I think the axes parameter expects a list of axis dictionaries. You can unpack axes from the axes_manager.as_dictionary() result in the following way:
hs.signals.Signal1D(data=s.data, axes=s.axes_manager.as_dictionary().values())

Tom Furnival
@tjof2
Thanks very much @francisco-dlp!
Thomas Aarholt
@thomasaarholt
@askorikov that's an elegant way of doing it!
gjdevos
@gjdevos
Hi, I'm working on a Phenom desktop SEM elid file reader for hyperspy. Would you be interested in this?
Thomas Aarholt
@thomasaarholt
Definitely! I don't use Phenom myself, but we very much approve of supporting new formats!
gjdevos
@gjdevos
Great! Can you explain the difference between plain metadata attributes and mapped attributes? Can I for instance store the acceleration voltage value in metadata.Acquisition_instrument.SEM.beam_energy directly, or should I provide a mapping for it?
Eric Prestat
@ericpre
@gjdevos: the idea is to store all the metadata in original_metadata, and add some of them of the metadata to match a specific structure
some readers use the mapping dictionary to map metadata from original_metadata to metadata when the file is loaded
gjdevos
@gjdevos
I understand. I just wondered why I should provide a mapping function from original_metadata to metadata attributes, rather than just storing the metadata attributes directly, where appropriate.
Eric Prestat
@ericpre
the mapping dictionary is optional and quite often it is more really readable to have all the metadata parsing in one place
gjdevos
@gjdevos
OK, thank you.
Tom Furnival
@tjof2
Thanks for taking a look at #2035 @francisco-dlp . I've updated the test coverage as requested. It looks like there may be a lack of coverage for the lazy versions of each that @to266 implemented, but I'll create a separate issue for that now.
Francisco de la Peña
@francisco-dlp
Great, thanks @tjof2.
Tom Furnival
@tjof2
No problem :) created #2346
TheFermiSea
@TheFermiSea
@thomasaarholt Hi Thomas. I was able to get this running smoothly in a jupyter notebook. I made some changes to the signal plot, so that it does not autoscale (lines 107 and 131). I would like to do the same for the navigation plane. I tried just commenting out line 123, but then I get saturation at points.

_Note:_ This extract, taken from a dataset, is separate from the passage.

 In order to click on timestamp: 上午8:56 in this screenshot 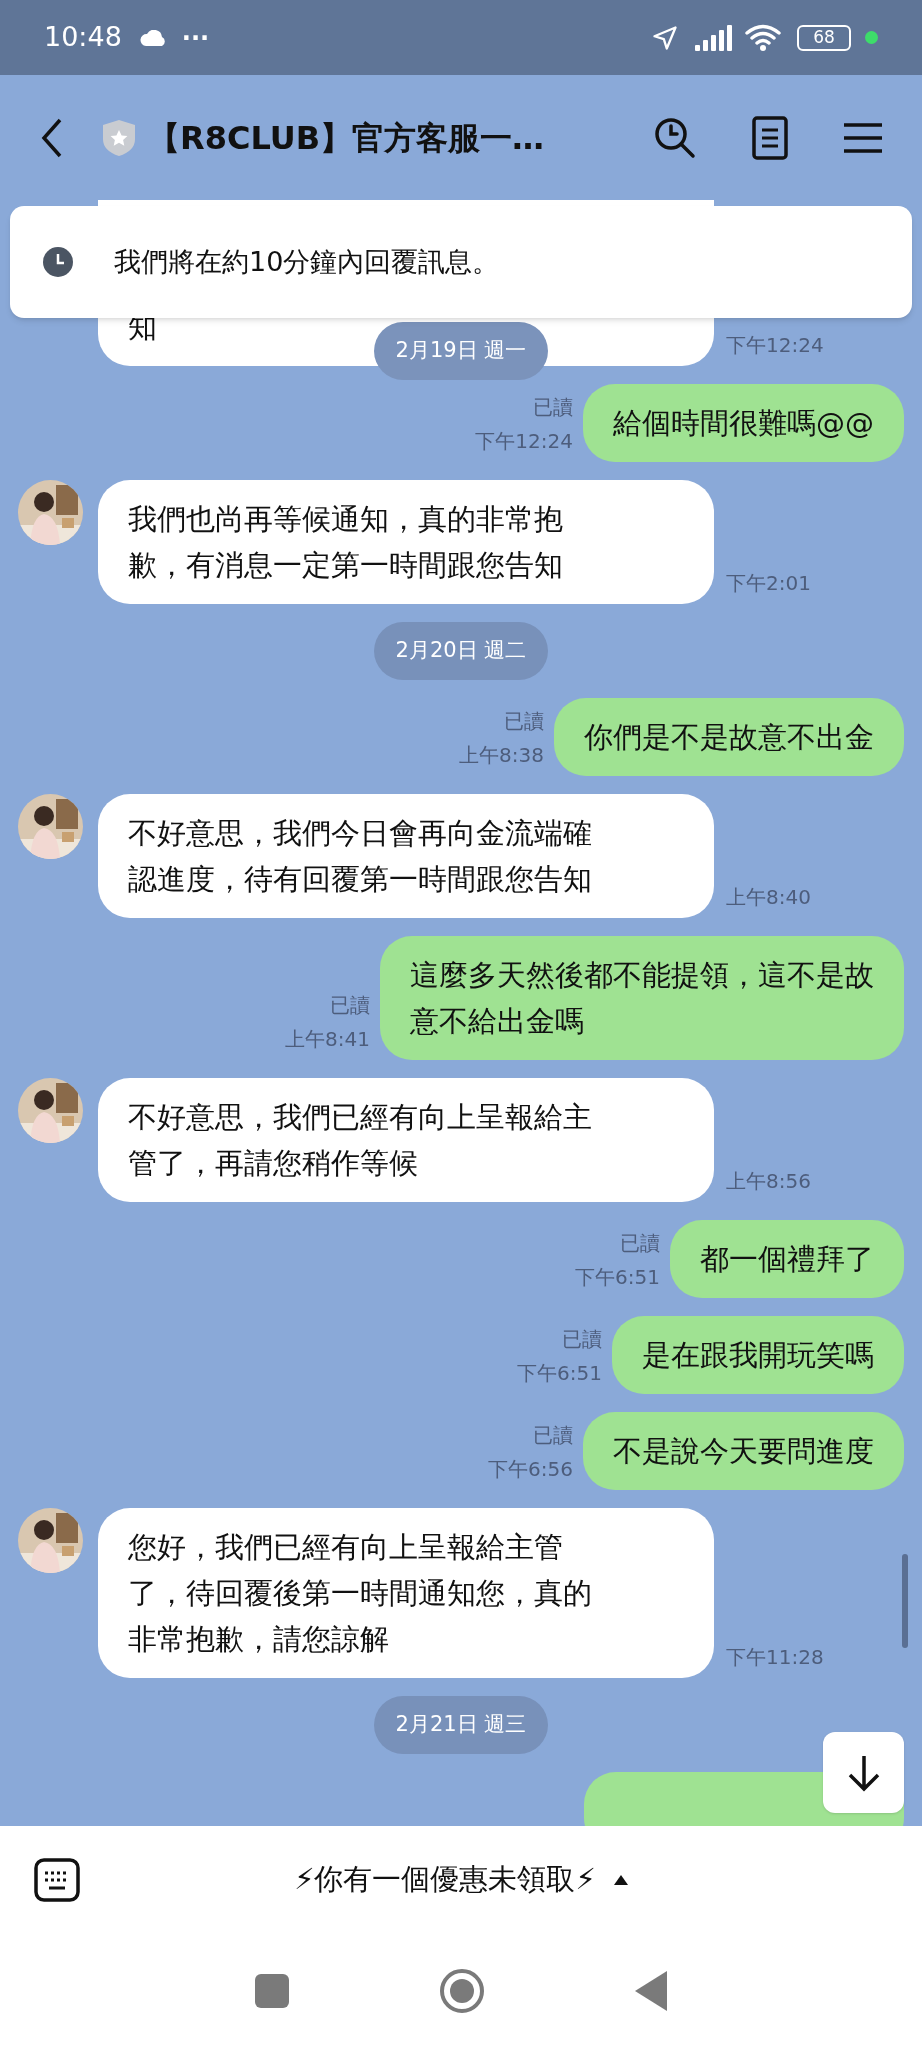, I will do `click(768, 1182)`.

Is there a way to force the color bar scale to be defined?
Thomas Aarholt
@thomasaarholt
Yes, you can use the im.set_clim(low, high) method
If you set that after line 69, and comment out 123, then you'll get what you want.
TheFermiSea
@TheFermiSea
Awesome, Thanks!
Tom Furnival
@tjof2
I've left some questions on #2336 regarding print() vs _logger.info() for the decomposition information, particularly given the default logging level of WARNING.